Is ClusterManagers.jl maintained? Or, how to do multi-node calculations in Julia?

And it definitely wasn’t because we were shamed into it by this thread… :flushed:

2 Likes

RE: Testing this package.

Is it possible to have a “virtual Slurm cluster” that actually just runs on one machine in a Docker Image or something? I assume that would be very helpful for testing.

EDIT: A quick search reveals this: GitHub - giovtorres/slurm-docker-cluster: A Slurm cluster using docker-compose

Would this be a sensible direction to move to for testing?

Here is the relevant issue (note that Valentin references that same repo in the first comment) and a WIP PR that implements it or something like it.

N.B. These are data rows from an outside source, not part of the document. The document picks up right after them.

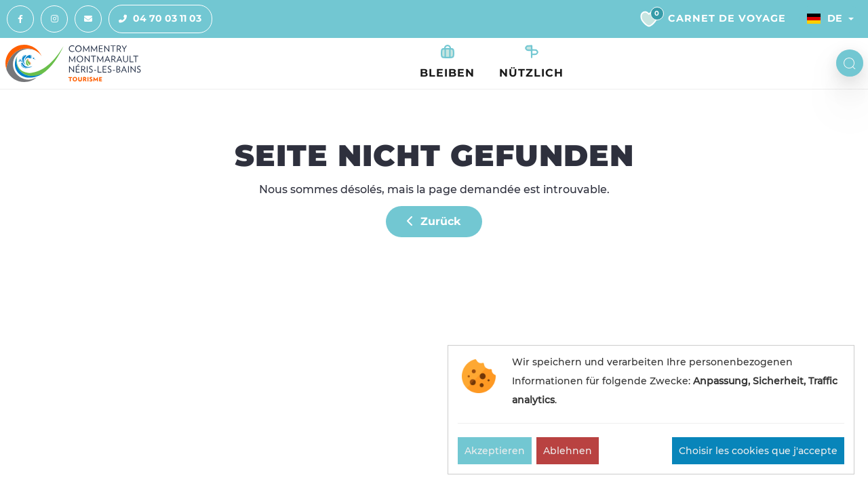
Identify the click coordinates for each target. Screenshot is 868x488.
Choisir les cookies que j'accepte (758, 451)
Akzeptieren (494, 451)
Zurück (434, 221)
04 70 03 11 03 (155, 19)
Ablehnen (568, 451)
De (825, 18)
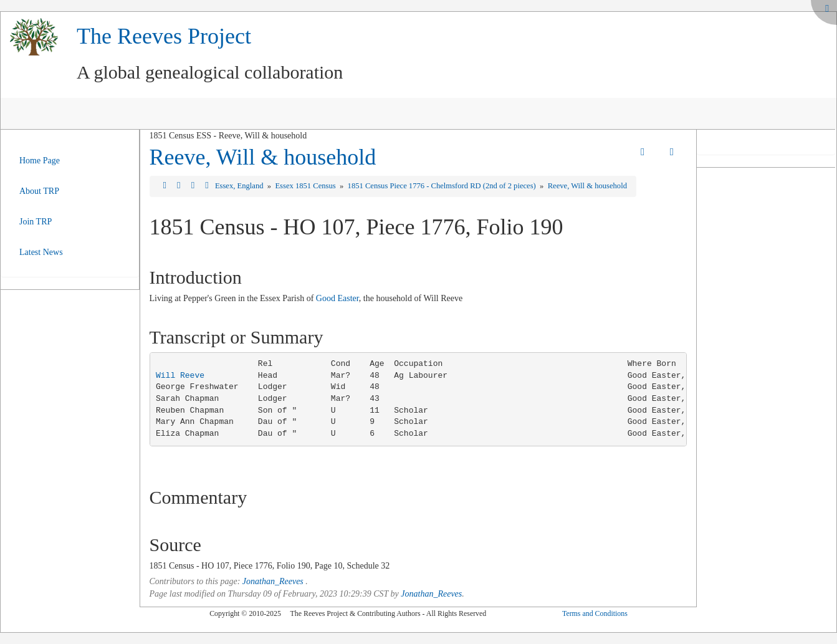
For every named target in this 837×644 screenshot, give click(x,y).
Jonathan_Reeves (273, 581)
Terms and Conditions (595, 613)
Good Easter (337, 298)
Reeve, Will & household (263, 157)
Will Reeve (180, 375)
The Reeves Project (164, 36)
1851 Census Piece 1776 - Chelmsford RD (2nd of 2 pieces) (442, 186)
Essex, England (240, 186)
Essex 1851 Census (306, 186)
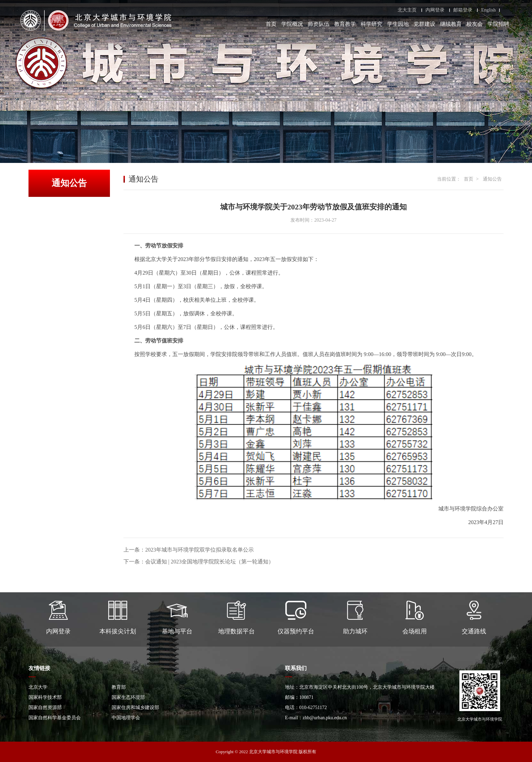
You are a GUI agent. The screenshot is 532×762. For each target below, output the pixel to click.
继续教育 (451, 24)
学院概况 (292, 24)
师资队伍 (319, 24)
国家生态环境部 (128, 697)
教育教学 (345, 24)
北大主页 (407, 10)
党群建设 (424, 24)
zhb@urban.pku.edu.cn (325, 718)
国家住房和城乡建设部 (135, 707)
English (488, 10)
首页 (271, 24)
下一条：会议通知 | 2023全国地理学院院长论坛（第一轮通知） (198, 561)
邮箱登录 (463, 10)
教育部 (119, 687)
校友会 (475, 24)
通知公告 (492, 179)
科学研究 (372, 24)
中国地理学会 (126, 718)
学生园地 (398, 24)
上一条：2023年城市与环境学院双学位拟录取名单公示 (189, 550)
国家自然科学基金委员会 (55, 718)
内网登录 (435, 10)
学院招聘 (498, 24)
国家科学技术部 (45, 697)
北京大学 (38, 687)
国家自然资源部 (45, 707)
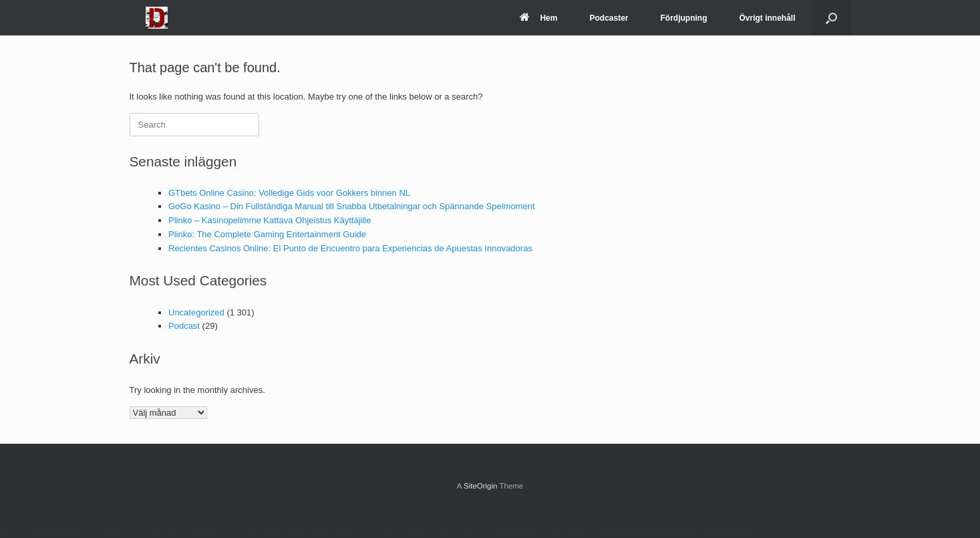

So yes, it seems possible. I don’t know why exactly the PR stalled, it looks like someone needs to be bumped to add permissions?

1 Like

I remember looking into the dask-jobqueue test suite I added on that PR and it didn’t look too bad to set up. It covers many cluster systems and can simulate them. I just haven’t had an interval of time long enough to get it working. Help would be much appreciated if someone is interested. Either fork that PR or I can give you push access to my fork.

It’s been a while since that PR was started so might be worth pulling in changes from the latest dask-jobqueue in case they have added anything.

1 Like

ParallelProcessingTools can dynamically add local, SLURM and HTCondor workers pretty well now. It uses a forked version of ClusterManagers.ElasticManager internally (that will be upstreamed back to ClusterManagers after a few more changes).

8 Likes